Watch how people approach context engineering today. They're selecting documents. Tuning retrieval parameters. Adjusting chunk sizes. Experimenting with what to include and what to leave out. Managing memory hierarchies. Optimizing token usage. This is prompt engineering with more inputs. It's not engineering.

Engineering means provenance: where did this context come from, and can I trace every piece back to its source? If the output is wrong, can I figure out which input caused it? Engineering means versioning: the context I retrieved yesterday and the context I retrieve today, are they the same, and if not, why? Can I reproduce last week's answer? Engineering means validation: how do I know the context is accurate before it reaches the model, what checks exist, and what happens when something fails? Engineering means determinism: same query, same context, every time, not mostly the same, but exactly the same. Engineering means observability: when context retrieval breaks, how do I know, how do I debug it, and how do I fix it without guessing?

Most context engineering today has none of this. It's artisanal, manual, and fragile. It works in demos and falls apart in production.

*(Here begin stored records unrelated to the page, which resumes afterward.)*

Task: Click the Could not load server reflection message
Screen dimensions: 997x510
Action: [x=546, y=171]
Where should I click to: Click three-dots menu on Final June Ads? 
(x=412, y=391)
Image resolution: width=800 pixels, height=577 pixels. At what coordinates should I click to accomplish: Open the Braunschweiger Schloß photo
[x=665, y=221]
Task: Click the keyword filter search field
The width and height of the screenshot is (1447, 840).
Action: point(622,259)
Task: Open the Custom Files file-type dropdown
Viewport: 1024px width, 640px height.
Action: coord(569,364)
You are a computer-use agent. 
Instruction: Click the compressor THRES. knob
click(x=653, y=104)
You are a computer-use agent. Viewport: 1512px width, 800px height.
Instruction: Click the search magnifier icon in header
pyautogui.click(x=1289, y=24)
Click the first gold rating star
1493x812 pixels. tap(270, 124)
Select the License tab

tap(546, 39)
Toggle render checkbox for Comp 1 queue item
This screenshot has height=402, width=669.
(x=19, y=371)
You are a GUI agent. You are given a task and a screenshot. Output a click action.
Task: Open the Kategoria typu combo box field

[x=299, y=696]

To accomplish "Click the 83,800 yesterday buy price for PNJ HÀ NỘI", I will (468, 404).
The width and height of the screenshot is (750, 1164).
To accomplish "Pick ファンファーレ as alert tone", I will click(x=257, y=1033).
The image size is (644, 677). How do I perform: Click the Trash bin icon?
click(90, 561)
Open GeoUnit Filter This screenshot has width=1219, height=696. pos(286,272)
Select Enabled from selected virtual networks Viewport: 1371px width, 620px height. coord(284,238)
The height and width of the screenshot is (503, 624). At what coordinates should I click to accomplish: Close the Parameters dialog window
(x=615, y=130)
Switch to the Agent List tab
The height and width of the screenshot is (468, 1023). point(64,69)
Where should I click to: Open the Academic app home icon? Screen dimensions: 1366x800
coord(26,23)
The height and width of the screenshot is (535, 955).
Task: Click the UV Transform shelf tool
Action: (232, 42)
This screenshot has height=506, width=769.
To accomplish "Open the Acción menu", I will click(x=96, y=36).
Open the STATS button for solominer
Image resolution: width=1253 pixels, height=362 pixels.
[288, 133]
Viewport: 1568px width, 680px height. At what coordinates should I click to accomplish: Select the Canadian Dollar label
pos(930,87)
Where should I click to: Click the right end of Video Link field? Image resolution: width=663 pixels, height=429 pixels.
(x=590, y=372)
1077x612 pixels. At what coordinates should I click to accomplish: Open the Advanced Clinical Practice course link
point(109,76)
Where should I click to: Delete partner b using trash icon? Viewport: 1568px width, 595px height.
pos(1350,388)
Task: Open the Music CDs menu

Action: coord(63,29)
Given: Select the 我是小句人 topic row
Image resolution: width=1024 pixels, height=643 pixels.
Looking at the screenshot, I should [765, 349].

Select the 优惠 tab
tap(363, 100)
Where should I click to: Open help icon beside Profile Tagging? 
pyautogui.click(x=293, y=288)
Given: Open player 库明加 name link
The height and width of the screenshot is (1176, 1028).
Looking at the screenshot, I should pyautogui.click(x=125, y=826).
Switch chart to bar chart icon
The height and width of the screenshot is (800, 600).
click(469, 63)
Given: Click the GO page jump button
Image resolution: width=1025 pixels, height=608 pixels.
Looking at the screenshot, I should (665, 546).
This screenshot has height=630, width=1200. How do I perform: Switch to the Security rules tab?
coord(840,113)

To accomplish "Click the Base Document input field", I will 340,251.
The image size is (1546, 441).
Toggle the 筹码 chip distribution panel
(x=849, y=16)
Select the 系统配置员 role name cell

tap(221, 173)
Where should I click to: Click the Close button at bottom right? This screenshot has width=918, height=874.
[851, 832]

The failure mode is predictable. Someone builds a system that retrieves context and generates answers. It works well enough in testing, so they ship it. Then the context changes. A document gets updated. A source goes stale. A retrieval pipeline silently returns different results. The model keeps generating answers with the same confidence, but now the answers are wrong. Nobody notices until a customer does.

This is the same failure mode the data world lived through. Dashboards that showed numbers nobody could trace. Reports that changed when you refreshed the page. Metrics that meant different things to different teams. We solved it by building infrastructure: pipelines with lineage, transformations with tests, data contracts, observability. The unsexy plumbing that makes data trustworthy. Context needs the same infrastructure, and almost nobody is building it.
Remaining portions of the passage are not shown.